PASSAGE GIVEN =>
To ensure that we have a good story to tell, effective data storytelling by asking the right questions is the key.
In the previous tutorial, we discussed about the questions to ask in details we should pay attention to when starting to create a Power BI project. We now understand the needs, the context, the set up we analyzed, and the data performed.
As a result, we are comfortable enough with both the needs and the data we have. Also, we have a good idea of the end goal and the big picture of the report.
Now that we have all the pieces of the puzzle, how can we make sure that our story idea is sound?
Let’s now talk about the last phase of preparation. In this phase, we will learn how to make sure we have a good story to tell. I divided the ideas into three main questions – Who, What, and How.
Effective Data Storytelling: Build A Persona
The first section is Who.
Making sure that we always have our audience’s insight is significant. We should never forget them and ensure we see the information through their eyes.
In line with this, we start by building a persona. What is a persona? A persona is a fictional character that we create to represent the different user types.
Using the report, creating personas will help you understand your audience’s needs, experiences, behaviors, and goals. Creating personas can help you step out of yourself. It can help us recognize that different people have different needs and expectations.
In addition, it can help you identify with the users you are designing for. They guide your processes, and they can help you achieve the goal of creating a good user experience for your target user group.
When searching for a story, we start looking at our data. It is worth looking for insights, trends, correlations, and outliers. Our analytical skills are put to test with all ideas that you find interesting.
Once you have your data exploration in data analysis, finalize it, look at your personas, put yourself in your audience’s shoes and think about their reaction.

REQUIRED WORK =>
Could you continue the tutorial on data storytelling, picking up right after its last sentence?

(Target pointing data)
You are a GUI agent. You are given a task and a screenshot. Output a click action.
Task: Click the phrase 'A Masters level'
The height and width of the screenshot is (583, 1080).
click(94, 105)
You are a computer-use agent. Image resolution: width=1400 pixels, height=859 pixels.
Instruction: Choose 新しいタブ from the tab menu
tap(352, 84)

---

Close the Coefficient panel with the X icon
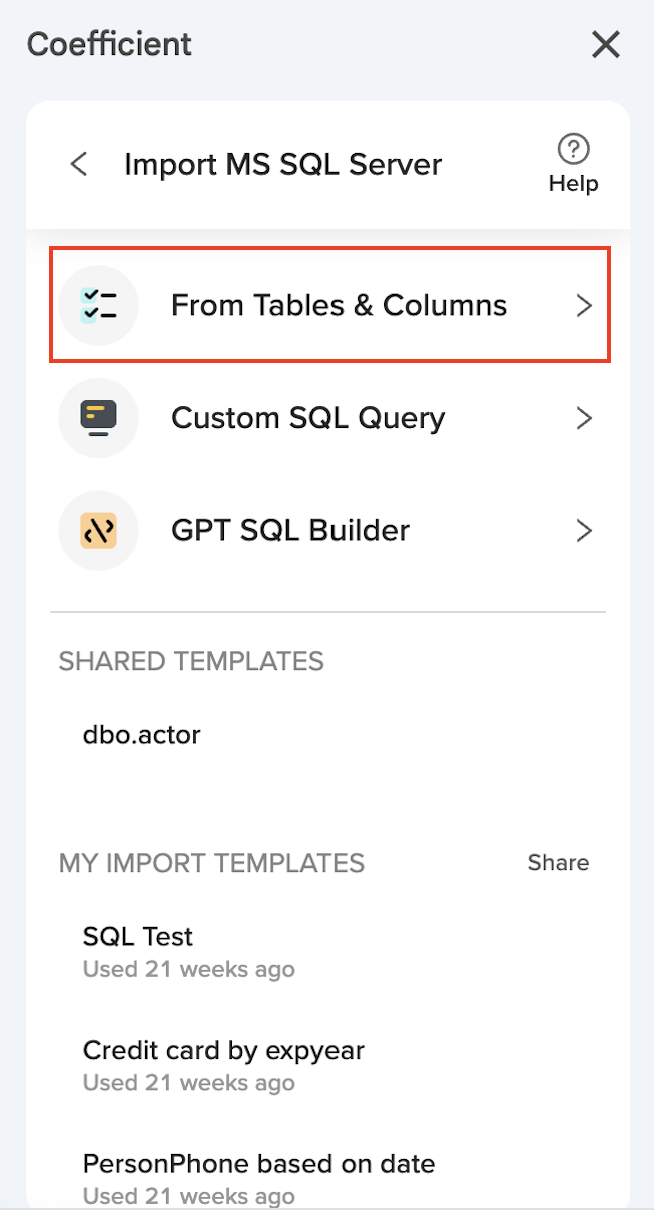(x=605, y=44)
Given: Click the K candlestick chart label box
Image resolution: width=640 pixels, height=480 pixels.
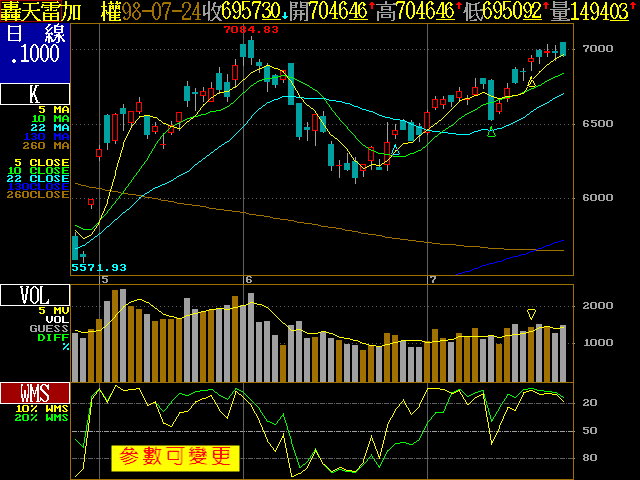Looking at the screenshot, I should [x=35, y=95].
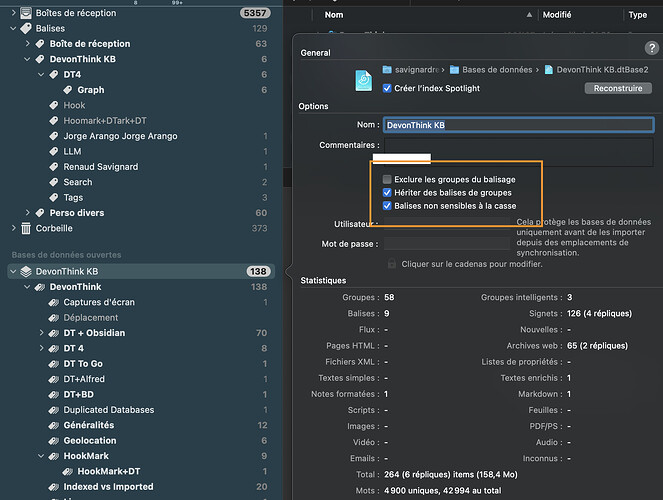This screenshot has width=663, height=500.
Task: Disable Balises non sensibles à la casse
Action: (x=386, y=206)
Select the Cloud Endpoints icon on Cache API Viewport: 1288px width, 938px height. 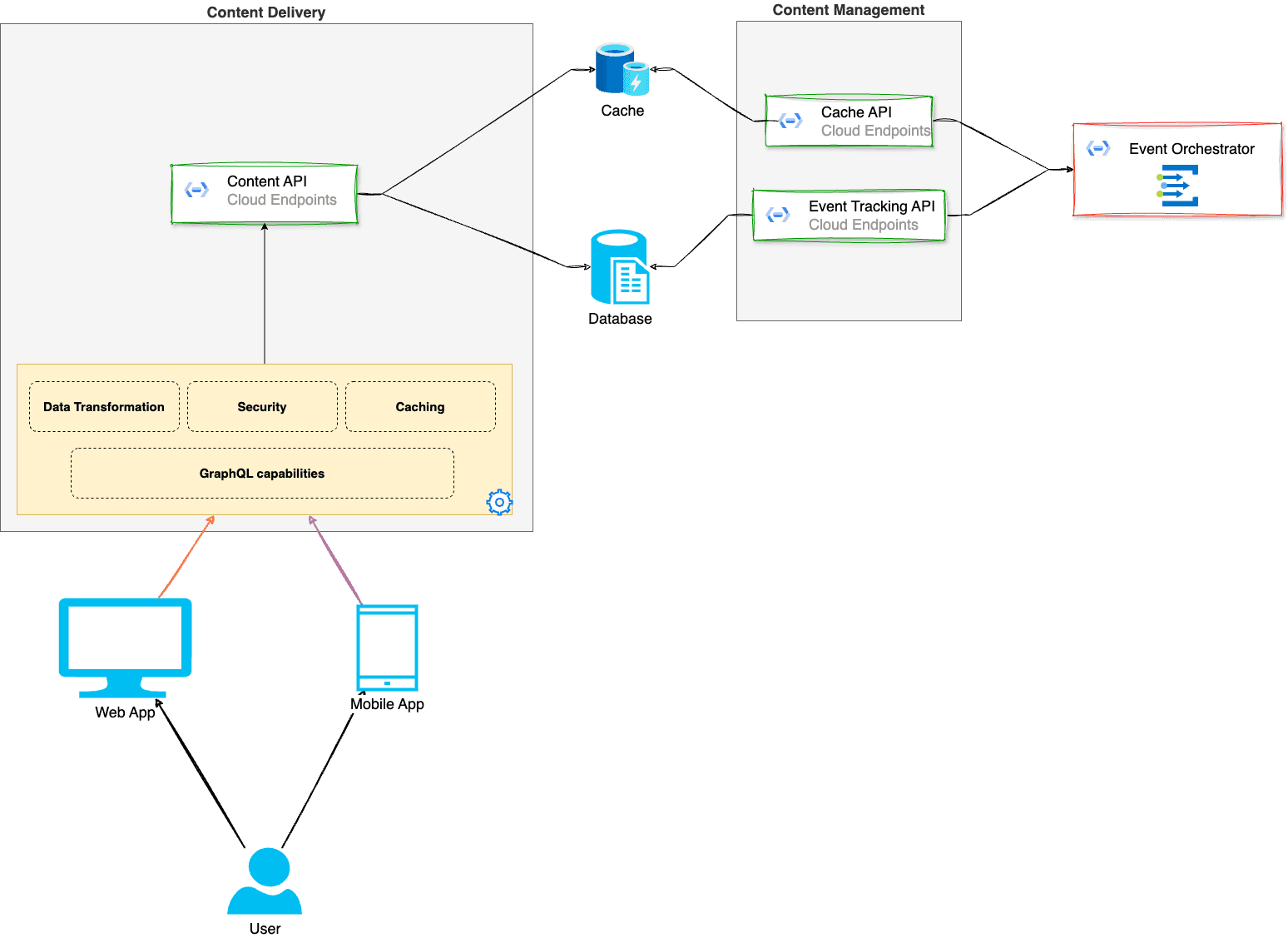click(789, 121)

EXERCISE ANSWER =>
What will they see? Will they understand what they see? What questions or challenges will they face? Do not forget to test your assumptions by asking questions. Let’s keep in mind that perception is important; hence, feedback is mandatory.
Given these points, check that the overall tone you give to the report is also matching the expectations. Make sure the colors are well understood, and that they help stand out important information.
There are different persona templates on the internet. I usually use the application called Klaxoon. This program has different templates, and the one that is called Persona is very useful.
When using a template, we should have the information that we need to know, such as who is our audience or who is our persona.
We can give them a name, a position, and age. Then we can have their personality so we can see what type of personality our persona has. We should also know their skills, their motivations, their aims, their challenges, needs, and more. This is how we can create a persona, and we can use whatever template we consider fit.
Effective Data Storytelling: Decide The Big Idea Of The Report
Let’s now move to the next section, the What.
Effective data storytelling creates a story worth telling. It brings valuable information that has an impact. Also, users want to see interesting facts, look at the data in a way they never did before, and learn new things.
Get to your next steps and know your “what.” Once again, context is everything and if you present a figure, always ask yourself the following questions.
For example, is a copy good or bad? How do I know if it is bad or good? Do I have enough context to find out this information by myself? And if values are bad, since when they are bad? What caused this? Is this an exception? Do I have more detail about this? Should I care about it? Should I worry? Does it need urgent action from my side?
The “what” will guide us to develop our story, and the order of the questions we need to answer will help us develop the story.
Sketch your ideas on paper. Why on paper? Because we need a sound logic flow.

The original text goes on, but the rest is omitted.